Danse macabre : Par la voix du groupe de musiciennes ukrainiennes les Dakh Daughters, Danse macabre témoigne des conséquences dramatiques de la guerre en Ukraine. Ces souvenirs polyphoniques disent l'horreur, la violence et la douleur intime. Le spectacle est une performance conçue dans l'urgence comme un témoignage et un acte de résistance. La création de Danse macabre a eu lieu le 16 juin 2022 à l'Odéon - Théâtre de l'Europe (Ateliers Berthier) dans une mise en scène de Vlad Troitskyi avec les Dakh Daughters.
Retour : Apprenant la maladie de sa femme, un homme revient dix ans après l'avoir brusquement quittée.
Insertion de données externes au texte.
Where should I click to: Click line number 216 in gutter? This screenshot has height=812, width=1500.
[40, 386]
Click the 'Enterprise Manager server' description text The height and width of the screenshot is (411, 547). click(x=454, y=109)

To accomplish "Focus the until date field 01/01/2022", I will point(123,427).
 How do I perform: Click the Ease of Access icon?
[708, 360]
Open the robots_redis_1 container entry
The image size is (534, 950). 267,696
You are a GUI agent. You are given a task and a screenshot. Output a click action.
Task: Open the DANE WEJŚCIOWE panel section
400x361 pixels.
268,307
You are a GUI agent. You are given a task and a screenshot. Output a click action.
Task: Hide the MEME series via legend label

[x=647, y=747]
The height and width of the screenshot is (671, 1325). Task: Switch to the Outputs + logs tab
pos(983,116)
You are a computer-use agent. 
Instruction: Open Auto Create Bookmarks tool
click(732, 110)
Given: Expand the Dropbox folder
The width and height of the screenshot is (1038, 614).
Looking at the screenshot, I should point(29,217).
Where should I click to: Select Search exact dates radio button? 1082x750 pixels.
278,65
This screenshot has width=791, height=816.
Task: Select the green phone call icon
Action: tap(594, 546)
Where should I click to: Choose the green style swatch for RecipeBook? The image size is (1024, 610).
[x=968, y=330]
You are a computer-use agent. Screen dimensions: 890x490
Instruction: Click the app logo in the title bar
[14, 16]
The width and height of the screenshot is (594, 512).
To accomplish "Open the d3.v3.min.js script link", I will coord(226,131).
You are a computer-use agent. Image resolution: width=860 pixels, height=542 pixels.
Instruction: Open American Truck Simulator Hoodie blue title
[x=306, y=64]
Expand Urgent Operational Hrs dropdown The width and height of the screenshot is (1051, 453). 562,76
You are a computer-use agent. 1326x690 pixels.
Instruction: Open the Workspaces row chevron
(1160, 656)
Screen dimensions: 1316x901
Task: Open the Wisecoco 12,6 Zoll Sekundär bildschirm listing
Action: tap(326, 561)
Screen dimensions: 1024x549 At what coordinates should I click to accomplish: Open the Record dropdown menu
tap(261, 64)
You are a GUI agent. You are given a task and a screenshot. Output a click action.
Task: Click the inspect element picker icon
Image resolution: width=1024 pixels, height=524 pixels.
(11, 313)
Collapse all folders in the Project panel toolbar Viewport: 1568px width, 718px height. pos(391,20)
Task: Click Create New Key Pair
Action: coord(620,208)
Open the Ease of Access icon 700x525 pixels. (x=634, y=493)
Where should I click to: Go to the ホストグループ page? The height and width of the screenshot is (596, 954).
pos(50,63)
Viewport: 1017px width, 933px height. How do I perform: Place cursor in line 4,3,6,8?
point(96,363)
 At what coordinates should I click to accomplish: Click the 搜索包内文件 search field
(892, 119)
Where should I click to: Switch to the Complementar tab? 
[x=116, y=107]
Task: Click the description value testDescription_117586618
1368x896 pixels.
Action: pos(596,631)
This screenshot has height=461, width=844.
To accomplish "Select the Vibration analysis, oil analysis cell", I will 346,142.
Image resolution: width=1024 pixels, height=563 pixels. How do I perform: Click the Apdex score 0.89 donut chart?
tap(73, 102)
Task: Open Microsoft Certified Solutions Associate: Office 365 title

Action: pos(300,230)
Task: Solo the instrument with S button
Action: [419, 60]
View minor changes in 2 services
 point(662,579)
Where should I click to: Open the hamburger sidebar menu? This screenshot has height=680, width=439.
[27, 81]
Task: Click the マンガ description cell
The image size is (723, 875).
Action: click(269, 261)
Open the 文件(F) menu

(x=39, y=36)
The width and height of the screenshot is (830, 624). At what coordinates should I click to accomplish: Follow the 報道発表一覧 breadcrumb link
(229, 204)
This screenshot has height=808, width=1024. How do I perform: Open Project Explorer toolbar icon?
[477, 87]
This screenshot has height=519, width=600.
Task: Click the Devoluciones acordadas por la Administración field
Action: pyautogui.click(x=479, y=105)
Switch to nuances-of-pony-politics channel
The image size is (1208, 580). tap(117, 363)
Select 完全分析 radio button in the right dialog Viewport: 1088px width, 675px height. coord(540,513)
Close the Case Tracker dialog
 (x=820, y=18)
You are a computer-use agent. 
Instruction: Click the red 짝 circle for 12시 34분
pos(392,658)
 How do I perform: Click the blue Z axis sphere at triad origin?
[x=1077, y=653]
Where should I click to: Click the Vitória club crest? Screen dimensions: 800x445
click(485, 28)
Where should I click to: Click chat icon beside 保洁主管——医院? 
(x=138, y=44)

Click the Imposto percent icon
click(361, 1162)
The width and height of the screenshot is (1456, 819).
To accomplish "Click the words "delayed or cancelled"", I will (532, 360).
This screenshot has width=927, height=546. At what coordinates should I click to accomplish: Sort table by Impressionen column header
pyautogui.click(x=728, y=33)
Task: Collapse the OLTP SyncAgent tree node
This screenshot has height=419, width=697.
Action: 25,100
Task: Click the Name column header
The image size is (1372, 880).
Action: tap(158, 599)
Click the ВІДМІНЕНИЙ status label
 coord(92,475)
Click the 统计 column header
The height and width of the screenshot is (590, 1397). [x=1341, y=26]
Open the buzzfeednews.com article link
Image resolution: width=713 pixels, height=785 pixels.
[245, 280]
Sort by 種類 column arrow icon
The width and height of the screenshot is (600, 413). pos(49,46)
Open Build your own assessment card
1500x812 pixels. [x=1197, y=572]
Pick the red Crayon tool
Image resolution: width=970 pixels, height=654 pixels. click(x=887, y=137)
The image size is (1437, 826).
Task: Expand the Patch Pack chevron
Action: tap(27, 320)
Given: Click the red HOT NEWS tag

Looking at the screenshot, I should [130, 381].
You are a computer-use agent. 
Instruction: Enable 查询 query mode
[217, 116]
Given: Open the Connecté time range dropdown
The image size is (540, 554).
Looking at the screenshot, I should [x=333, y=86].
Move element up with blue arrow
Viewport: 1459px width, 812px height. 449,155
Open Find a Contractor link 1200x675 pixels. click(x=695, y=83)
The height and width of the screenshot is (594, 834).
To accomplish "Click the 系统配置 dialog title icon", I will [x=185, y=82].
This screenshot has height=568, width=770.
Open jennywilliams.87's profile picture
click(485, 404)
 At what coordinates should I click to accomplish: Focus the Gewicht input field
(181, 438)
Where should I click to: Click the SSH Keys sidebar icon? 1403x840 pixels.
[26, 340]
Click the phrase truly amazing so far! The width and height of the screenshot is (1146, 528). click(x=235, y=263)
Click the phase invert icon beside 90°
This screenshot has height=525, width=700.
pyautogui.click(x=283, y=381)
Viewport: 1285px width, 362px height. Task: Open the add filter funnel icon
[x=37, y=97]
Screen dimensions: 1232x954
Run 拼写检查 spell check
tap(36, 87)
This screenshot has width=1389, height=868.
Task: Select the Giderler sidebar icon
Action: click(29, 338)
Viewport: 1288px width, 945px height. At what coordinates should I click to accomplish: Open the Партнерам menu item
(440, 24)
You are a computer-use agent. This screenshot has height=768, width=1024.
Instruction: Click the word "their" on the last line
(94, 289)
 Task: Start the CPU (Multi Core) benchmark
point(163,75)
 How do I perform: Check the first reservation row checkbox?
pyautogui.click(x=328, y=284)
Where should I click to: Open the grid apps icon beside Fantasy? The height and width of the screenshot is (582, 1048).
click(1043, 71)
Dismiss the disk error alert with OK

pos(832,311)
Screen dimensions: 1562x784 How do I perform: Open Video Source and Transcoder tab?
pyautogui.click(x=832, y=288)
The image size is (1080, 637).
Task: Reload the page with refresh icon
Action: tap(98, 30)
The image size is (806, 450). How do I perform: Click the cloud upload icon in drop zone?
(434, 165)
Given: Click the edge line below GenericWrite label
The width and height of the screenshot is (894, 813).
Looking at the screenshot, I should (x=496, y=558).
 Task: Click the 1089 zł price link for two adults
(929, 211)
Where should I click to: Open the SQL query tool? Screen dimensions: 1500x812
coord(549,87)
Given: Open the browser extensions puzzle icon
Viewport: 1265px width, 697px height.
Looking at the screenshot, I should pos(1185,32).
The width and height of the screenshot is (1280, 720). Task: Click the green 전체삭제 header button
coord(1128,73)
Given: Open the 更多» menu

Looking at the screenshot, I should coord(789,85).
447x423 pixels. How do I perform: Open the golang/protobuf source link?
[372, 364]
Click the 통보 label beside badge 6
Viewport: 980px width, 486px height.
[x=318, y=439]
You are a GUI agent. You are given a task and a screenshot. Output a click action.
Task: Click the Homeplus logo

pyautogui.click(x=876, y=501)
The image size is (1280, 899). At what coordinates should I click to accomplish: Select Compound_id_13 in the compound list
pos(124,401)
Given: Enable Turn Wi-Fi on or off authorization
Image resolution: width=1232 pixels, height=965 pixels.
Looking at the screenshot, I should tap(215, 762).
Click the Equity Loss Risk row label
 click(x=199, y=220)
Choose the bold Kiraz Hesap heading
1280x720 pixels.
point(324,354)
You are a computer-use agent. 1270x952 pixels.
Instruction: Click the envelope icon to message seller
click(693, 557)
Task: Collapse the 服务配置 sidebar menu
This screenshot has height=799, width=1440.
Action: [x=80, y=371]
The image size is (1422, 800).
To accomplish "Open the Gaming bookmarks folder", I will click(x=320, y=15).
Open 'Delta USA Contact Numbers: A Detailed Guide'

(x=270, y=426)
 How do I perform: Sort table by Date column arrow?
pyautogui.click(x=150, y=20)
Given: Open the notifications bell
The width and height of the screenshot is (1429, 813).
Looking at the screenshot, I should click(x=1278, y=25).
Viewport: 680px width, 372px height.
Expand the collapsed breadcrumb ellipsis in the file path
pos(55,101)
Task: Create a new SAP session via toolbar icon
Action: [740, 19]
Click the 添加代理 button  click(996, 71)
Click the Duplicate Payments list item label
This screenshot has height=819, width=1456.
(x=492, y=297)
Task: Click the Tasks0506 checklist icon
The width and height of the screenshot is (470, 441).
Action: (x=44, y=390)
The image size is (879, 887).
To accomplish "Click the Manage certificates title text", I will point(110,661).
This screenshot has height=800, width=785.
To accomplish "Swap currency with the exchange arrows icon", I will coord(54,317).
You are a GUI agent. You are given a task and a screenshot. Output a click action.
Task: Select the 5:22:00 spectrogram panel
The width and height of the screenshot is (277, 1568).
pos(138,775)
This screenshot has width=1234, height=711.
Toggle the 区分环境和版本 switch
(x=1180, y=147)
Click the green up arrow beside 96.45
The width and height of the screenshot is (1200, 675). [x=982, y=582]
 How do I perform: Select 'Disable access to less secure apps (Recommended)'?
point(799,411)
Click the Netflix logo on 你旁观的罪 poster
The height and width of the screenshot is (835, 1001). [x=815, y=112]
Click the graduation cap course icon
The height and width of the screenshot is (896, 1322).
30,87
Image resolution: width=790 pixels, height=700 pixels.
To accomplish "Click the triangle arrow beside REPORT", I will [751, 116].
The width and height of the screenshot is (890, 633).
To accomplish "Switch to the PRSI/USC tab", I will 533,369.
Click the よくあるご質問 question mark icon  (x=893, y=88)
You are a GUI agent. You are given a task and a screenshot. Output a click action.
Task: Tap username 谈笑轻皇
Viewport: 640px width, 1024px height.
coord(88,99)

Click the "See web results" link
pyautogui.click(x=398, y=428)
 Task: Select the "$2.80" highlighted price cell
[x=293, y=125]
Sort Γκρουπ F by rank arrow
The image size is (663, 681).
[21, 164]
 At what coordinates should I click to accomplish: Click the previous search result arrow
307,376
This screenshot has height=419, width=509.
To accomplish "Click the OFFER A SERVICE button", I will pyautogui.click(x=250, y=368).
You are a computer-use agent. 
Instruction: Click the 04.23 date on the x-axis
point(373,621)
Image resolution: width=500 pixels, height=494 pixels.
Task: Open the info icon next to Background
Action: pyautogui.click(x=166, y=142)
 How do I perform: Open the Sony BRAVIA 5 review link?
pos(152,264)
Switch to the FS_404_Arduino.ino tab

Il lui offre un pingouin empaillé, souvenir de leur première rencontre. À mesure que la santé de la souffrante se dégrade, les liens qui unissent cette famille se redéfinissent autour de ce mystérieux cadeau pour lequel tout le monde semble vouer un étrange attachement. La création de Retour a eu lieu le 9 décembre 2023 au Geyser de Bellerive sur Allier dans une mise en scène de Vincent Goethals avec Solo Gomez, Bruno Bonjean et Juliette Chmielarz.
L'Homme à l'oreille tendue : Suite à un licenciement, un homme décide de prendre la route. Son itinéraire le mène progressivement vers un retour à la nature. Le passé se mêle au présent et la voix intérieure de l'homme résonne dans les paysages qu'il traverse. Alors qu'il poursuit sa traversée, il fait la rencontre d'un chien. L'animal, qui chasse la solitude de l'homme, permet bientôt de faire la lumière sur l'existence qu'il mène...
Léna, ancienne danseuse de l'Opéra, vit seule depuis la mort de Maurice, son mari, célèbre auteur et compositeur de music-hall. Elle reçoit les visites d'un journaliste qui souhaite écrire une biographie de son époux, mais aussi celles de son fils Paul. Elle se remémore alors sa vie et sa carrière de danseuse étoile, éclipsée par la réussite de son mari. Bientôt pourtant, Léna s'égare entre ses souvenirs confus et ses désirs inaccomplis... La création de Une étoile a eu lieu le 9 février 2023 au Théâtre Montparnasse dans une mise en scène de Stefan Druet Toukaïeff avec Macha Méril, Marc Citti, Laurent d'Olce et Claire Magnin.